The Great Concurrency Smackdown: ZIO versus JDK by John A. De Goes
Robert Engels
rengels at ix.netcom.com
Sun Mar 12 13:15:14 UTC 2023
Sorry, I should have given more context. It appears the Scala community is suffering from some political??? issues - to the point that the speaker in the cited video has been “cancelled” and disinvited from the upcoming “scalaconf”. Doesn’t bode well for its wide adoption - which was already in decline.

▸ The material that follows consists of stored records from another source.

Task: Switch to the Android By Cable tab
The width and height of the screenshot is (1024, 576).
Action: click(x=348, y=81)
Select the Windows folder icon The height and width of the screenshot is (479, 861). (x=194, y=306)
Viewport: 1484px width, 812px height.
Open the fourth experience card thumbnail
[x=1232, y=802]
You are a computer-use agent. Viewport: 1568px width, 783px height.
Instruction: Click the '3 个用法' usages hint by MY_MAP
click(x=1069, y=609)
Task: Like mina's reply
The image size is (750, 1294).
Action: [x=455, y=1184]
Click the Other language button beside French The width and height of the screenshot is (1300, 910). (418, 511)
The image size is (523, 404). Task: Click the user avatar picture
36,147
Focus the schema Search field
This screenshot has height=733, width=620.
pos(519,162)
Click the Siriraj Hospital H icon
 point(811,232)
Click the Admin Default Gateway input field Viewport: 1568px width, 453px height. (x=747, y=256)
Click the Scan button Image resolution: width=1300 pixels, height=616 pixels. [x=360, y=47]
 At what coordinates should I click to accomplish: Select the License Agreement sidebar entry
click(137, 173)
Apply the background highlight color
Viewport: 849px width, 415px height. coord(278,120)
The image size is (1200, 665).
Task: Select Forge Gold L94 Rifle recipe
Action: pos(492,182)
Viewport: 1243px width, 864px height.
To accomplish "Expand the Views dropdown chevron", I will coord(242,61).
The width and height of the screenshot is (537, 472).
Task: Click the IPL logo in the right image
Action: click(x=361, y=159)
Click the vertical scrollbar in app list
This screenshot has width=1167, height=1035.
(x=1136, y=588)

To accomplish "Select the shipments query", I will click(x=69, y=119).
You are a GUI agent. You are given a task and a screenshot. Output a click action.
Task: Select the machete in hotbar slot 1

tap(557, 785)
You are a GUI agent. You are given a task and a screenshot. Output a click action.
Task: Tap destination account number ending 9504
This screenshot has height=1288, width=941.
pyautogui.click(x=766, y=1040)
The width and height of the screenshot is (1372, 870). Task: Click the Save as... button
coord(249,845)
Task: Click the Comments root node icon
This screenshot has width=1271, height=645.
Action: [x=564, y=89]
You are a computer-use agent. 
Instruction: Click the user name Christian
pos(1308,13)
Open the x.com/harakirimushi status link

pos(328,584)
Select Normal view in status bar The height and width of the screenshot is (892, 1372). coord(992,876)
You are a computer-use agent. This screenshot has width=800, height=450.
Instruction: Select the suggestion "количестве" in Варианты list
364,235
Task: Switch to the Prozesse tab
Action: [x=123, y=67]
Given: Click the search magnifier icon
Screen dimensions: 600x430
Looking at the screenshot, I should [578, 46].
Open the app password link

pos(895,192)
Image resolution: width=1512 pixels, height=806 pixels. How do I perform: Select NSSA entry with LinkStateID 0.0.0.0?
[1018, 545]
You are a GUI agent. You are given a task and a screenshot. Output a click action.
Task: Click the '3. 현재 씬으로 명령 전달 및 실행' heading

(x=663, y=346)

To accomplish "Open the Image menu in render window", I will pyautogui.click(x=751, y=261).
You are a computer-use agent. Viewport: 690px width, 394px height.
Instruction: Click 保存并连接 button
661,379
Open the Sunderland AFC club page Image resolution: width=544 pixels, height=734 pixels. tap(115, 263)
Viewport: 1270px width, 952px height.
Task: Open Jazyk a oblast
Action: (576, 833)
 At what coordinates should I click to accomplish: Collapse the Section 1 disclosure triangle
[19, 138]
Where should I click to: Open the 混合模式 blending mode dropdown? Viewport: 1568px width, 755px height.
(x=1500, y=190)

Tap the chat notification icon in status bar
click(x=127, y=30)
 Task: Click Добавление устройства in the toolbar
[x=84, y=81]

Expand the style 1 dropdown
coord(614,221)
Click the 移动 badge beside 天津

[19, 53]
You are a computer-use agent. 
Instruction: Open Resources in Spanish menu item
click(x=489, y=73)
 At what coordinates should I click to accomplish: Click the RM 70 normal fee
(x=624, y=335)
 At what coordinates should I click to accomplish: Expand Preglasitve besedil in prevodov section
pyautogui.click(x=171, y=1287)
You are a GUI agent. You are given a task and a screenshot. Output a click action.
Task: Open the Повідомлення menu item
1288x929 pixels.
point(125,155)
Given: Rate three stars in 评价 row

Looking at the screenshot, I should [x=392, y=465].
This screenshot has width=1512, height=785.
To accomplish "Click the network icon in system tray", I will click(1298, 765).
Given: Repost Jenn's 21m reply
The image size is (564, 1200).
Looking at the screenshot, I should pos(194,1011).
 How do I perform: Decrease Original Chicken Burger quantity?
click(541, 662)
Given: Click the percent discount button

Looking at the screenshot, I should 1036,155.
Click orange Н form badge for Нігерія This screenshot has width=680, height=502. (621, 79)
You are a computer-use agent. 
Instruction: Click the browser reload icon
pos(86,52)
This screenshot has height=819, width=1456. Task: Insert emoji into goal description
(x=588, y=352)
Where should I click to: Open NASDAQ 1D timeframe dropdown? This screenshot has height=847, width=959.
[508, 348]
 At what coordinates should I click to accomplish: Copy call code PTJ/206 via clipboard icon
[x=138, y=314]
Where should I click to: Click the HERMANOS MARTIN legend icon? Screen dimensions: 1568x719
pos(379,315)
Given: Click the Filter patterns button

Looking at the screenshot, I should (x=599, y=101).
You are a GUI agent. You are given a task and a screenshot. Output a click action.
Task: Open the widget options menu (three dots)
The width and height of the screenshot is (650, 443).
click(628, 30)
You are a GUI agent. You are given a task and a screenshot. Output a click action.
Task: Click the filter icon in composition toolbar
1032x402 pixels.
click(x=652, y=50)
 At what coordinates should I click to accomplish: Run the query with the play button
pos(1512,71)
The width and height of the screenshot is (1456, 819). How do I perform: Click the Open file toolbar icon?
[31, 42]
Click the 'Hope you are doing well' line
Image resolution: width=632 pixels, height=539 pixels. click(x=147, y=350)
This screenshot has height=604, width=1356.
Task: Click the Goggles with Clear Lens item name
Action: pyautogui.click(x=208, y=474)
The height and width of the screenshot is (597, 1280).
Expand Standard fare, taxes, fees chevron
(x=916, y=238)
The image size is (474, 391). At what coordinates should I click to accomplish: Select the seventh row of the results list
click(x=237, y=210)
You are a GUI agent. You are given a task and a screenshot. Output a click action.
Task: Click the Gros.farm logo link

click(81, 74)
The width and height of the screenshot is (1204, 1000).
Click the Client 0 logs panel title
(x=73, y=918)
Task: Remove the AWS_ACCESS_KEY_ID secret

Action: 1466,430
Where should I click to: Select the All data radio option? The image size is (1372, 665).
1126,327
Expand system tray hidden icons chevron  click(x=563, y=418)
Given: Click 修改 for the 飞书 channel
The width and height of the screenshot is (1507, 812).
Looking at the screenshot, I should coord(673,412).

> On Mar 11, 2023, at 11:02 PM, Damien Cooke <damien at smartphonedev.com> wrote:
>
> Eric,
> Thanks for sharing this. I really enjoyed it. He had a great
> conversational style and he had some great points. However, his
> information on Loom seemed incomplete or outdated at times. There were
> quite a few but for me, One glaring inaccuracy was his comments about
> structured concurrency. In loom it is every bit as simple and concise
> as ZIO consider this:
>
> try (final var executor = Executors.newVirtualThreadPerTaskExecutor())
> {
> executor.submit(() -> System.out.println("virtual thread 0"));
> executor.submit(() -> System.out.println("virtual thread 1"));
> }
>
> could anything be more concise than this? We know all threads have
> finished once the scope exits.
>
> I also think it was a pointless exercise anyway as they are not
> competing products, if ZIO was a library you could use in Java there
> might have been a point but ZIO is a library for Scala. Great, I am
> not going to learn a new language just so I can use ZIO. I would learn
> Scala because it was the right tool for a particular job and certainly
> use ZIO if concurrency was part of that project, however, Java's
> concurrency tools were quite robust even before Loom, Loom just made
> them much much better. I would not use Scala over Java just so I can
> use ZIO.
>
> Regards
> Damien
>
>
>
>> On Fri, 2023-03-10 at 14:57 -0800, Eric Kolotyluk wrote:
>> The Great Concurrency Smackdown: ZIO versus JDK by John A. De Goes
>> I would recommend this presentation as interesting, worth watching.
>> However, I found a lot of problems with the arguments, and while John
>> De Goes knows a few things about Loom, his knowledge is incomplete
>> and out of date. On the other had, he does make a few interesting
>> claims about Zio that might be nice features in Loom some day. In
>> particular, the for-yield structure in Scala and Zio is a very
>> powerful structure, although can be quite cryptic to fathom,
>> especially by the most clever in the Scala community.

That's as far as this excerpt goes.